#### [Task statement]
Write out again only the lines between the one with "Kontakt (54, 2240)" and the end of the records below, both ends counted, and don't include the pictures.

#### [The data]
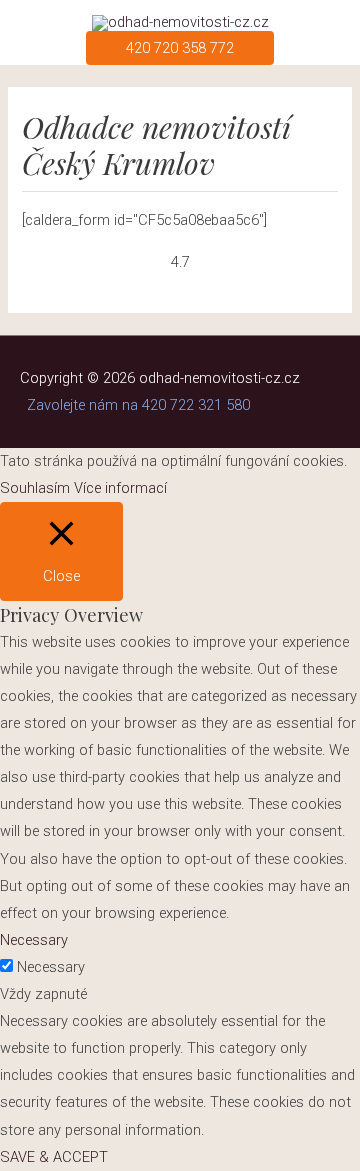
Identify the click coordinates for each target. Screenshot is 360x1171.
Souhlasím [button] (35, 488)
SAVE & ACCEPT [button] (54, 1157)
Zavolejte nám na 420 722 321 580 (138, 405)
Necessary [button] (34, 940)
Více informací (120, 488)
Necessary (51, 967)
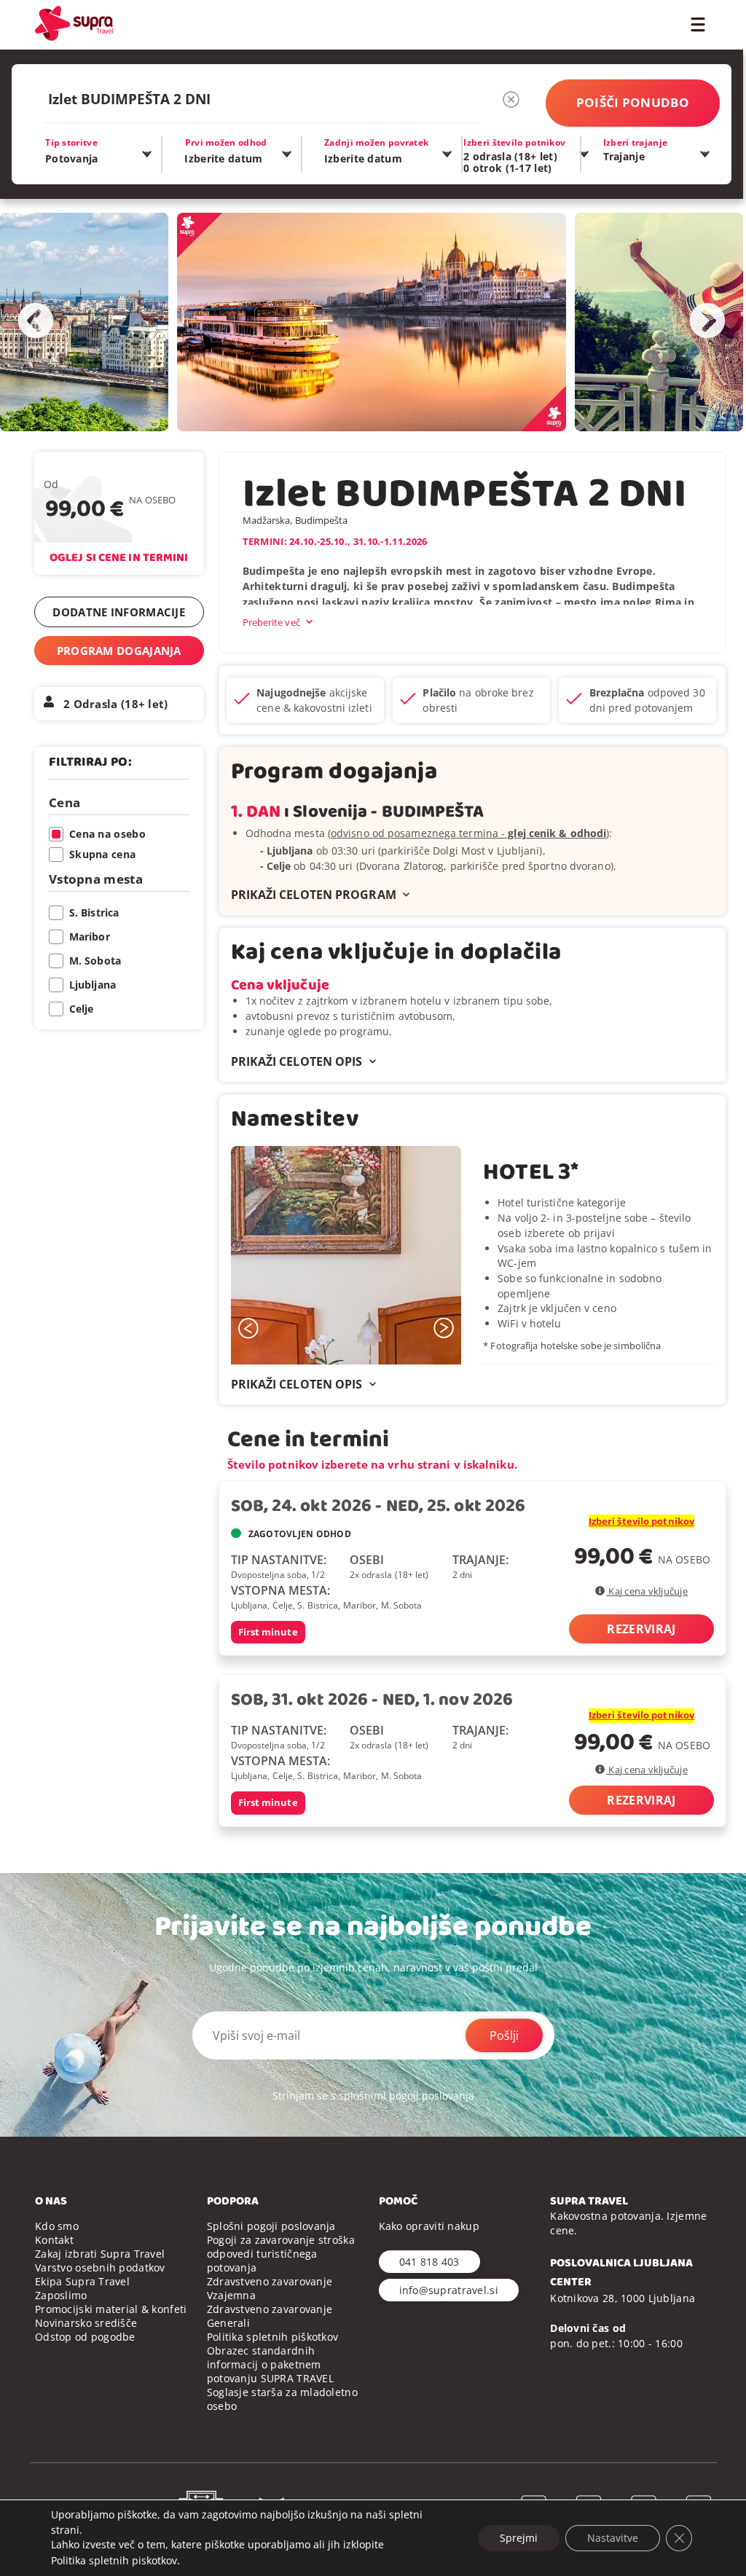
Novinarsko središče (86, 2323)
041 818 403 (429, 2262)
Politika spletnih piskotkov (114, 2560)
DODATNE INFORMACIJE (118, 612)
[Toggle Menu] (697, 23)
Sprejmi (519, 2538)
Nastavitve (612, 2538)
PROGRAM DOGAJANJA (119, 650)
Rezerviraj (641, 1629)
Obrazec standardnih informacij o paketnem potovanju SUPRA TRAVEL (270, 2364)
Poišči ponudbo (632, 102)
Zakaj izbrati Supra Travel (100, 2254)
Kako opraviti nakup (429, 2226)
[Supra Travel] (74, 23)
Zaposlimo (61, 2295)
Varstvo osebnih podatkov (100, 2267)
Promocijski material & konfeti (110, 2309)
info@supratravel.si (448, 2290)
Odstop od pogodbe (85, 2337)
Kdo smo (57, 2226)
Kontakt (54, 2240)
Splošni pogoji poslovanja (271, 2226)
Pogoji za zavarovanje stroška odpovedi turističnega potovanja (281, 2253)
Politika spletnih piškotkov (273, 2337)
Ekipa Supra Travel (82, 2281)
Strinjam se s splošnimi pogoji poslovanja (373, 2095)
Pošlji (504, 2035)
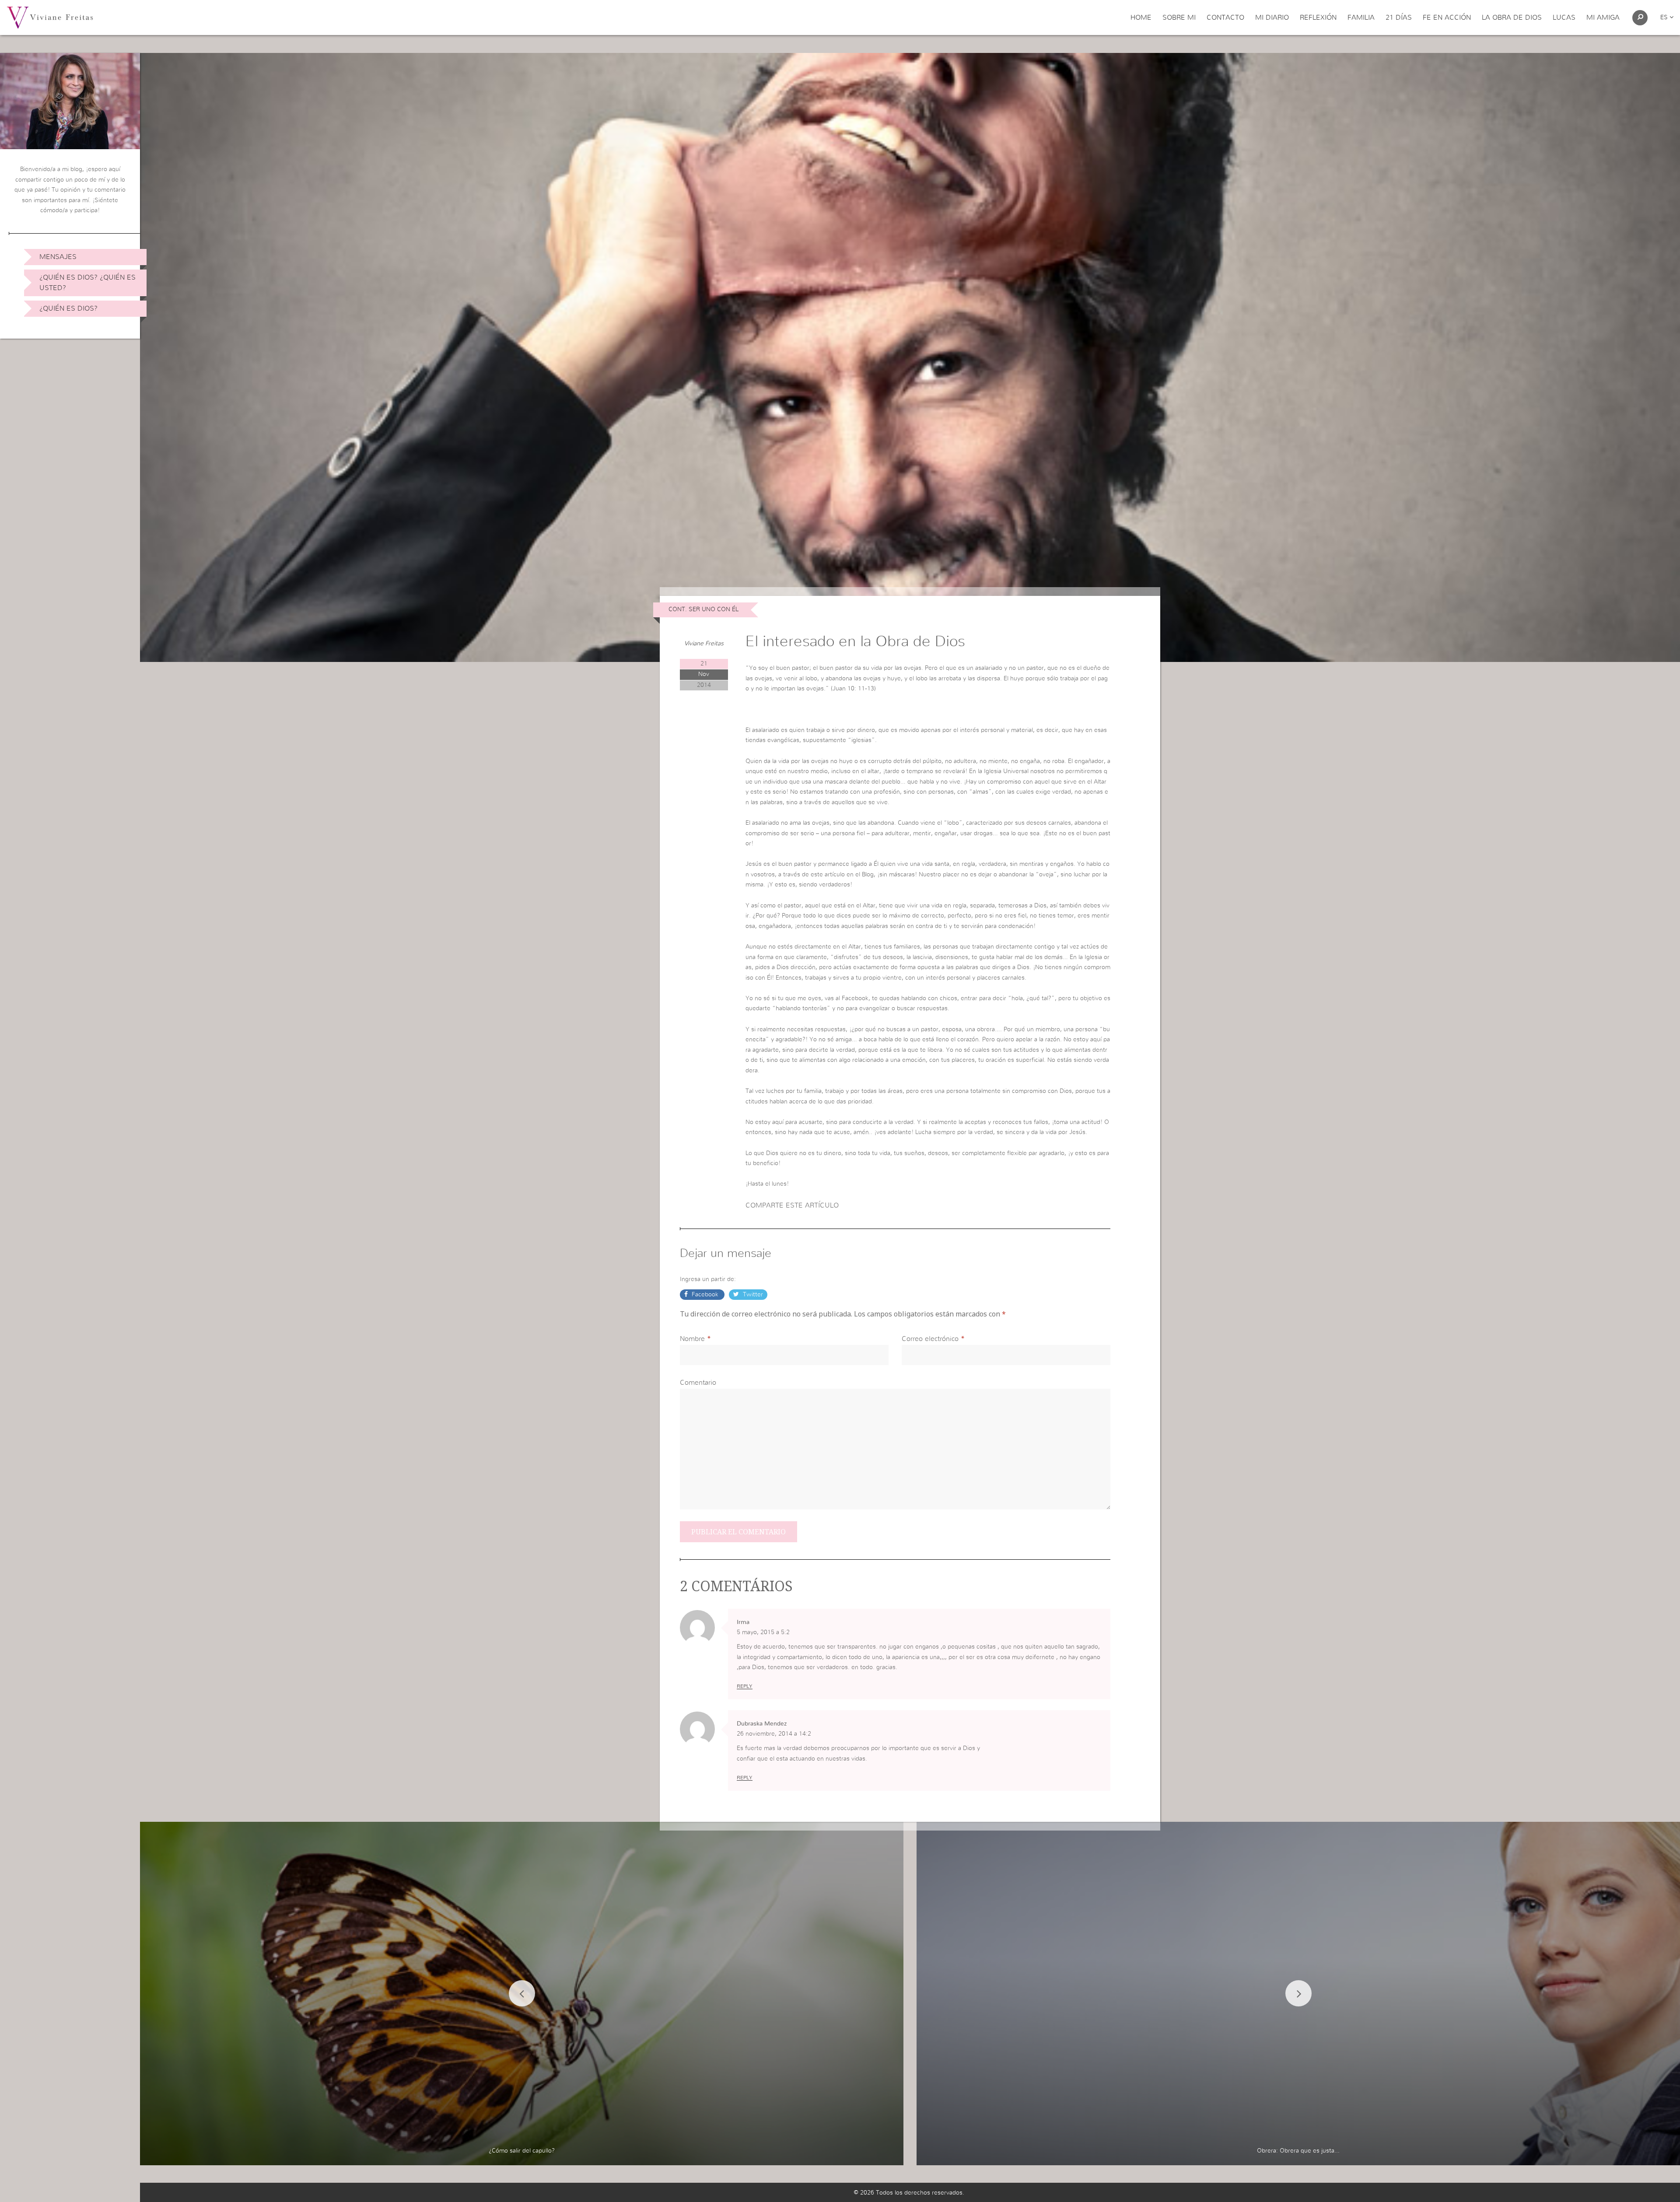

#### [Exercise output]
Kontakt (54, 2240)
Splošni pogoji poslovanja (271, 2226)
Pogoji za zavarovanje stroška odpovedi turističnega potovanja (281, 2253)
Politika spletnih piškotkov (273, 2337)
Ekipa Supra Travel (82, 2281)
Strinjam se s splošnimi pogoji poslovanja (373, 2095)
Pošlji (504, 2035)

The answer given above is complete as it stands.